The Rubin Center for the Visual Arts is hosting their Spring 2022 exhibition featuring exhibitions like “International Understanding Foundation” by Minerva Cuevas’, and art by Carolina Caycedo and David de Rozas.
Located on the outskirts of the UTEP campus, the Rubin Center treasures the work of artists from around the world who are interested in the unique environment of the borderland area.
“We do, once a year, show student work, but the rest of the year we are inviting international artists from around the world, and a lot of times UTEP campus doesn’t know that,” Rubin Center Director Kerry Doyle said.
Both “Migratory” by Minerva Cuevas and “The Blessings of the Mystery” by Caycedo and de Rozas seek to express, what it means to live in the borderland area from an interdisciplinary point of view, and how migration has given individuals an opportunity for self-expression.
“Migratory” by Cuevas, combines the experience and work of people who are related to the unique situation of the borderland area. The contributions to this exhibit go from various media to contexts, including handblown glass from a historic glass factory, video projections, painting on lamina, and even a bread mural can be found in the gallery.
Cuevas will also participate at an event hosted at Panaderia REZIZTE March 12, in Ciudad Juárez, where she will present her book “The Migratory Yellow Pages/La Sección Amarilla.”
“The Blessings of the Mystery” works as an interdisciplinary gallery, showcasing the culture of West Texas through film, painting, collage, pictograph, drawing, and natural specimens. Within this compound exhibition, you will find the film “The Teaching of the Hands,” and two site-responsive installations at the entrance of the Rubin Center, “Measuring the Immeasurable” and “Halving and Quartering.”
Among these two exhibitions, the “Transborder Fund” exhibition showcases videos by local artists from Ciudad Juárez and El Paso. These exhibits seek to portray the life of a borderland individual without mentioning the wall or migration regulations, solely focusing on the culture and talent that might go underappreciated.
To help spectators appreciate the work done by modern-day artists, the Rubin Center offers guided tours and exercises to help visitors understand the meaning and the intentions behind each art piece.
“We try to demystify contemporary art. What we do is we start with the artwork in the middle, and then we talk about what you see, not what our emotions tell us, just what you see,” Doyle said. “Once we get through that, we look for what we call ‘context clues.’ You’re not supposed to get it without understanding a little bit of context, and then the final thing is, we ask ‘what does this mean?’ ‘What do you think the artist is into?’”

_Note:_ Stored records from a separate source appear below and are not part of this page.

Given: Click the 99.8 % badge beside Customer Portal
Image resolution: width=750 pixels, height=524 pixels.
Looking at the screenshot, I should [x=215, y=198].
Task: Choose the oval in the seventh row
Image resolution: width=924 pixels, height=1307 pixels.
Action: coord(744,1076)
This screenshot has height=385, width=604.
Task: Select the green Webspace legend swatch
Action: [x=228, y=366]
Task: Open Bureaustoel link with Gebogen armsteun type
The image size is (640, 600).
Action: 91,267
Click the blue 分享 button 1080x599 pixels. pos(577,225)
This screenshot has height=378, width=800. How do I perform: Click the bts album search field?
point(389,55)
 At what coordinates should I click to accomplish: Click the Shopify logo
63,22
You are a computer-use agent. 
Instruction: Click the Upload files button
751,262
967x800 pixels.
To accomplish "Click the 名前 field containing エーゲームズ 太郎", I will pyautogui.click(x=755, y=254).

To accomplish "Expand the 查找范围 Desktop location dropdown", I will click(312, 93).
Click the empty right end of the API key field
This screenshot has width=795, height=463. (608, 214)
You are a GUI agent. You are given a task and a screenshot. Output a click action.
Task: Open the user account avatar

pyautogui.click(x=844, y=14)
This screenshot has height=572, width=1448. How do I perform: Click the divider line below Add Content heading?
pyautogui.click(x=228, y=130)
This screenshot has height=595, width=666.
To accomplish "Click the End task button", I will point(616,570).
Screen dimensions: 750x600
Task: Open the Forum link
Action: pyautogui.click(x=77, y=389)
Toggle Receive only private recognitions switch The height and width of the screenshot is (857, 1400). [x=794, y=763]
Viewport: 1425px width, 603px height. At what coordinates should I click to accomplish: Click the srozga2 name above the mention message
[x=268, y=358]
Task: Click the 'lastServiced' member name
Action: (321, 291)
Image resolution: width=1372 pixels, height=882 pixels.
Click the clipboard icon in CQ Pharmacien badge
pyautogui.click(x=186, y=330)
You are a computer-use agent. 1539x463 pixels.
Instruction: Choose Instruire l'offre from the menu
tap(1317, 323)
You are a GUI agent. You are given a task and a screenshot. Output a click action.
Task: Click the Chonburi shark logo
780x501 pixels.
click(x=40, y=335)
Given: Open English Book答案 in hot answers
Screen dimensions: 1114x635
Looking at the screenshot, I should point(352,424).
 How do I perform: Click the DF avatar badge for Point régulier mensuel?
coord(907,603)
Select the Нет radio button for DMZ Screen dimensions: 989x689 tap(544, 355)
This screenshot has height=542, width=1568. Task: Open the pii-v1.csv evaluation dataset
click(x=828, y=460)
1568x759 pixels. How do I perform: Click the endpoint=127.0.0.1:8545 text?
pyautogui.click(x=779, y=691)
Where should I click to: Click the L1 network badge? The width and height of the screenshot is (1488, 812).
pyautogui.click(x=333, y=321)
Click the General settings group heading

Despite how accessible the topic is for the people of the borderland, the experiences of each person might affect how the artwork is interpreted and to what extent it is understood.
“People need to understand that they’re not expected to just walk in, look at something and get it. That’s not a thing that happens for anybody,” Doyle said.
The Rubin Center is open to the public 10 a.m. to 5 p.m. Monday through Friday; no appointment is needed.